== THE EXERCISE ==
Please transcribe the items word for word, starting with the line that contains "Given: Click Plausible" and going on through the last line of the items. Leave the pictures out of your answer.

(Word and element location records)
+++++

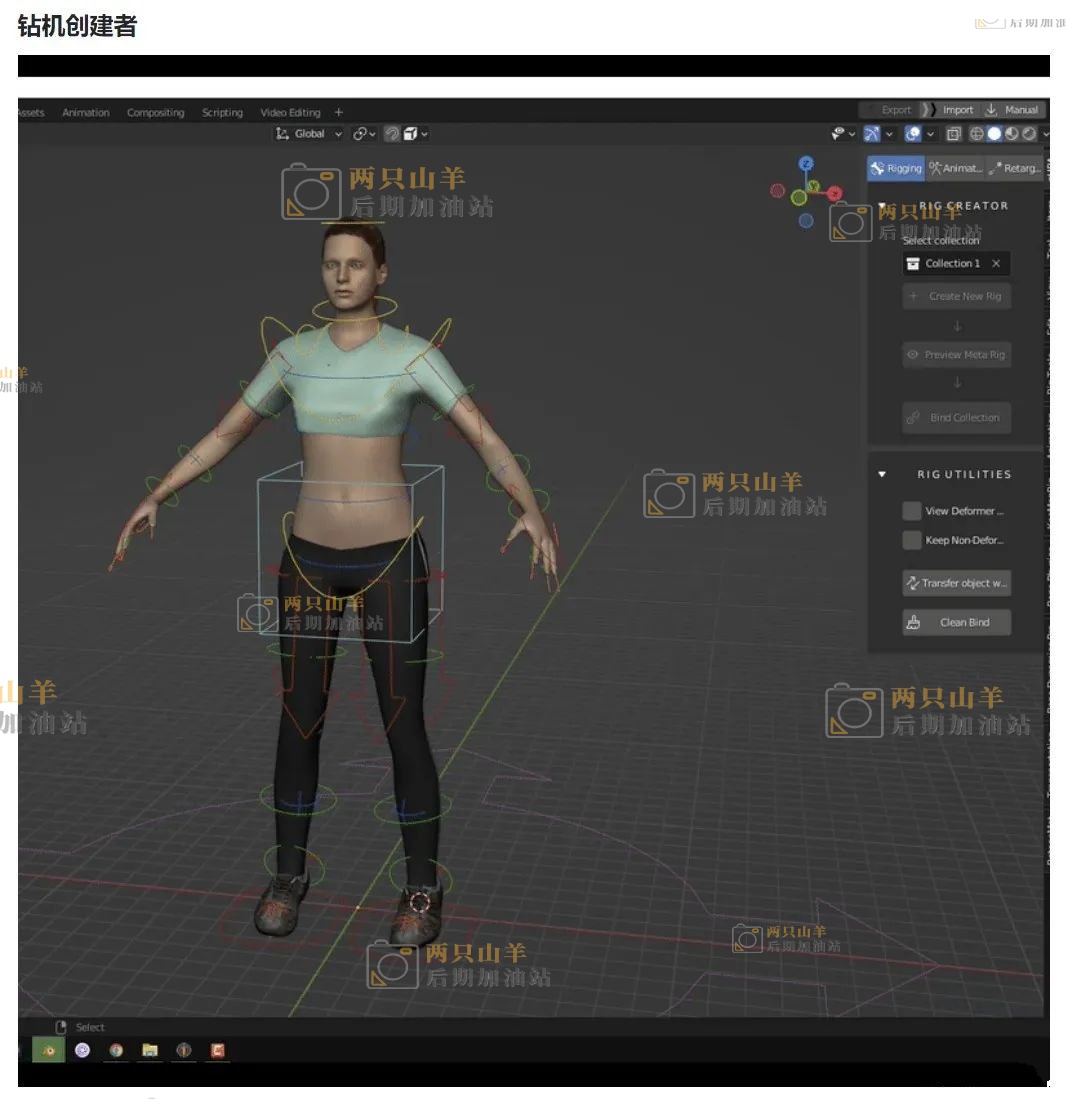Click the Transfer object weights button
The height and width of the screenshot is (1118, 1066).
pyautogui.click(x=956, y=583)
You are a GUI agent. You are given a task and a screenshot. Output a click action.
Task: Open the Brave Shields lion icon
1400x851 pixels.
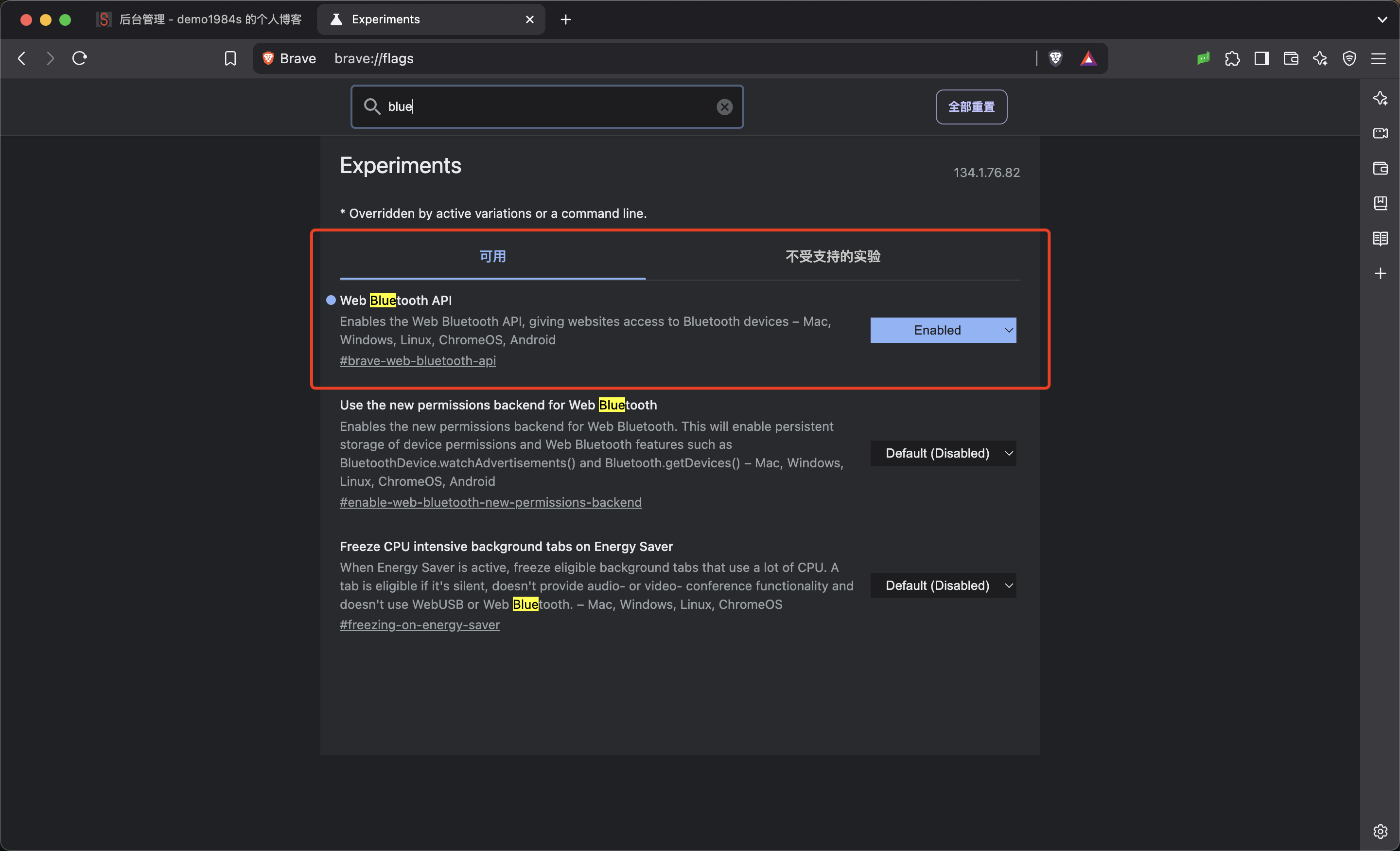tap(1055, 58)
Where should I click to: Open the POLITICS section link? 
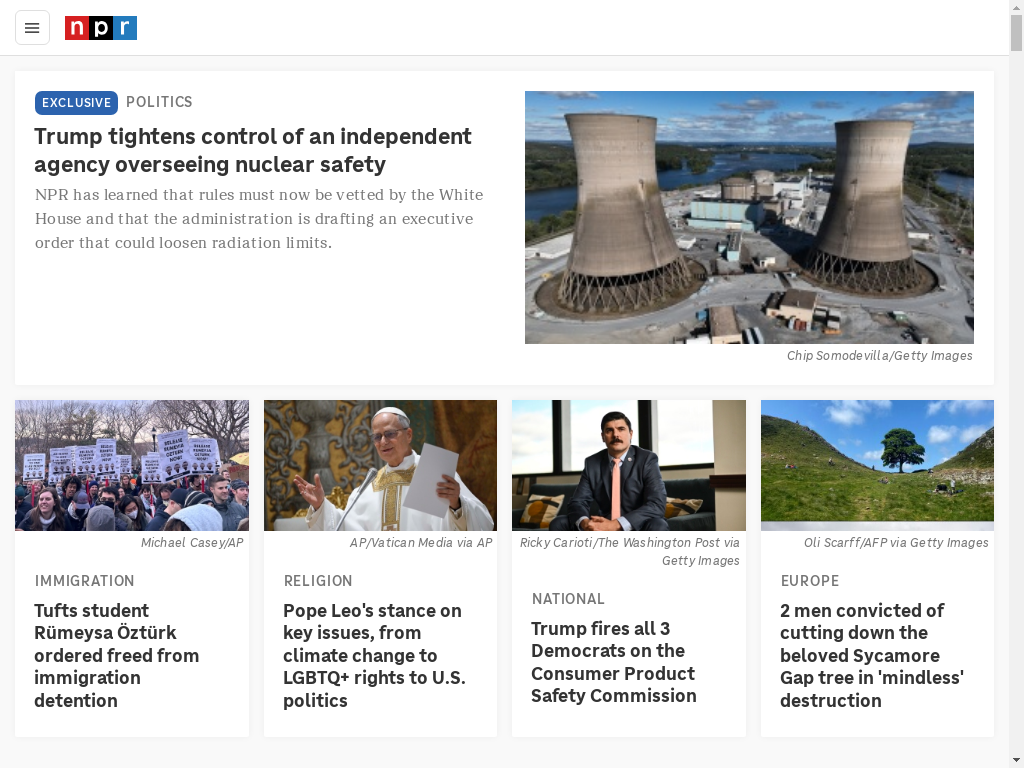pos(159,102)
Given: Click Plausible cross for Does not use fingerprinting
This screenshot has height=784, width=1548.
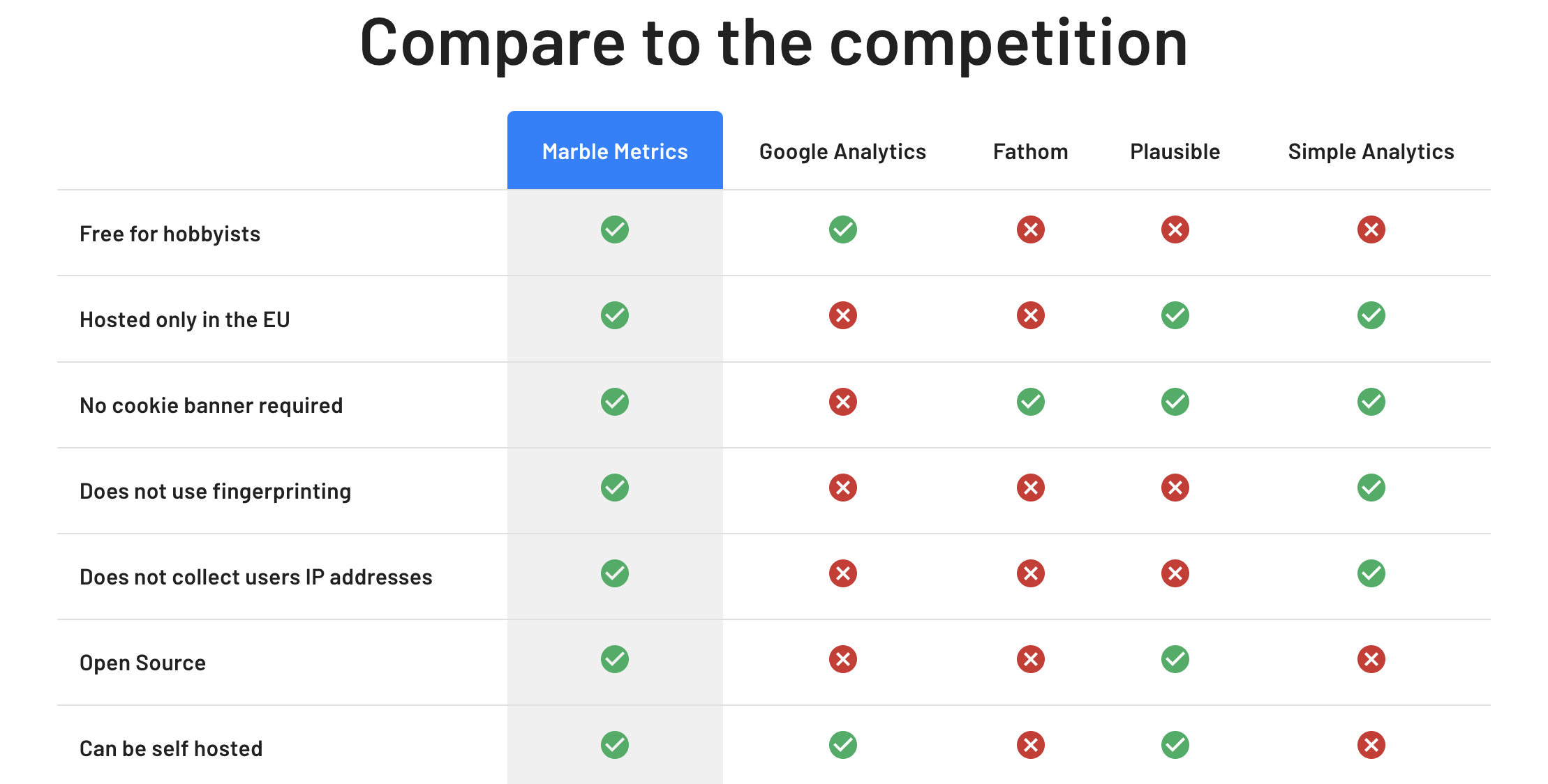Looking at the screenshot, I should pos(1175,488).
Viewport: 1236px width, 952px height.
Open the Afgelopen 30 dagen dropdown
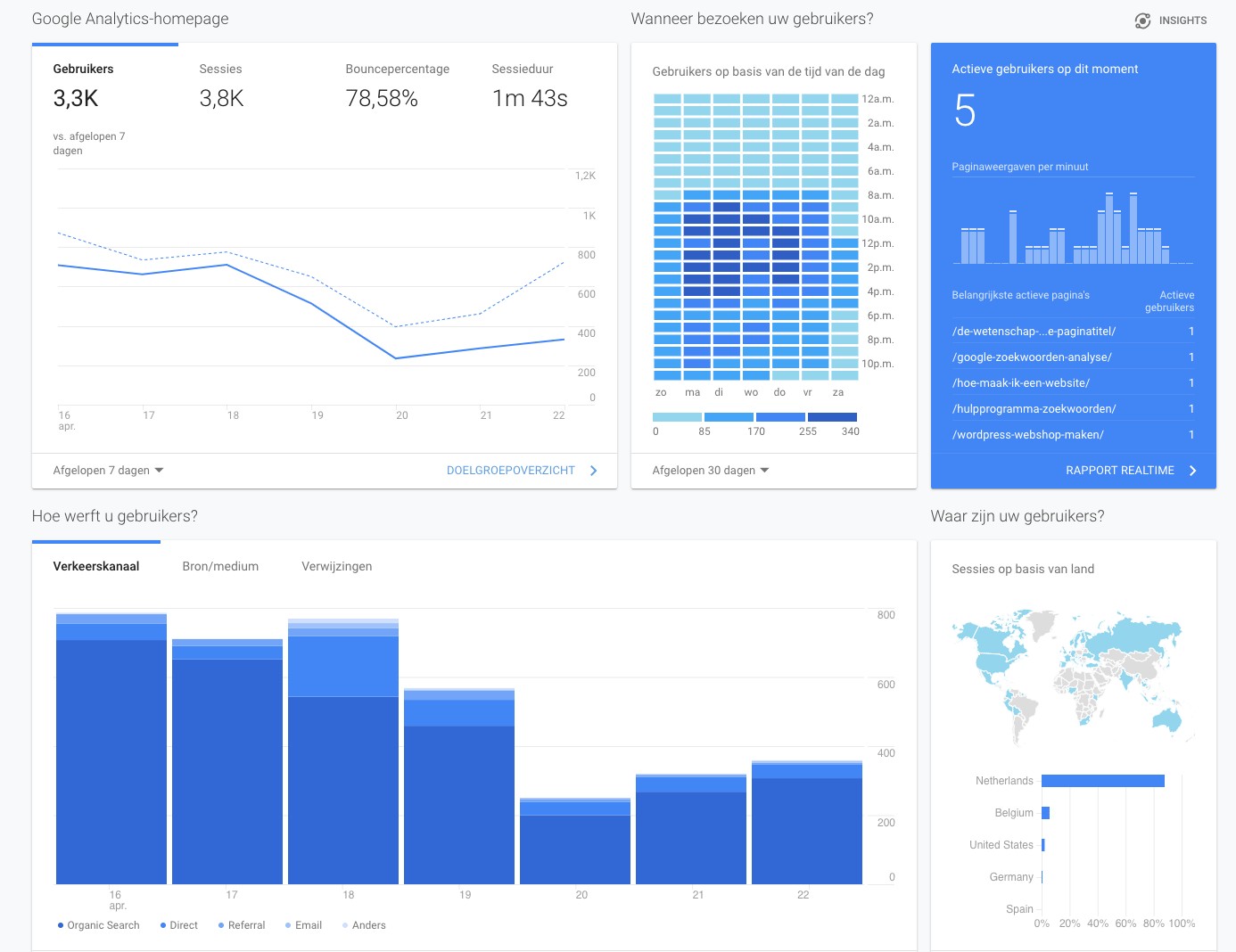(x=707, y=470)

+++++

== RESULT ==
Given: Click Plausible cross for Does not use fingerprinting
This screenshot has height=784, width=1548.
Looking at the screenshot, I should pos(1175,488).
Viewport: 1236px width, 952px height.
Open the Afgelopen 30 dagen dropdown
(x=707, y=470)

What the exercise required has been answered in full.